MAUI, HAWAII — The home course of The Champions Skins Game from 2001 to 2007, the 7,078-yard Wailea Gold is a masterfully designed layout. Its strategic and rugged design takes advantage of the terrain’s natural undulations and phenomenal ocean vistas, but four to six tee boxes built into every hole makes it a suitable track for virtually every player.
Shortly after opening in 1994, the Wailea Gold was named by both Golf Magazine and Golf Digest as one of the country’s 10 best new resort courses. It was also hailed as one of the world’s best designed courses by the readers of Conde Nast Traveler in the magazine’s first golf resorts poll.
In more recent years, the Gold Course has collectively been honored dozens of times by Golf Magazine, Golf Digest, Golfweek, Gayot and Zagat. Local readers of The Maui News voted it one of their top choices in the “Best Golf Course” category.
The Wailea Gold was created by architect Robert Trent Jones II, and has been called a “thinking player’s course,” offering a true test of one’s golf skills. Strategy and finesse are important to playing the Gold well, and the course’s intriguing risk-reward choices makes it possible to use every club in your bag.

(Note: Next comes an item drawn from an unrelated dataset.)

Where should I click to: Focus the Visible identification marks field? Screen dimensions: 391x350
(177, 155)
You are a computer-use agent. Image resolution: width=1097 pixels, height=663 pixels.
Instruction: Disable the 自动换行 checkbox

Perhaps the most difficult hazards on the Wailea Gold, however, are the distracting island views. Gold #8 is a prime example. This par-3 beauty has golfers teeing off toward an unbeatable view of the ocean and little Molokini, a crescent shaped islet and one of Maui’s most popular snorkeling spots. Juxtaposed between the tee boxes and the fairway is a dark papohaku wall, and the verdant green is ringed by coconut trees and a sparkling white bunker. It’s hard to imagine a more picturesque Hawaiian vista.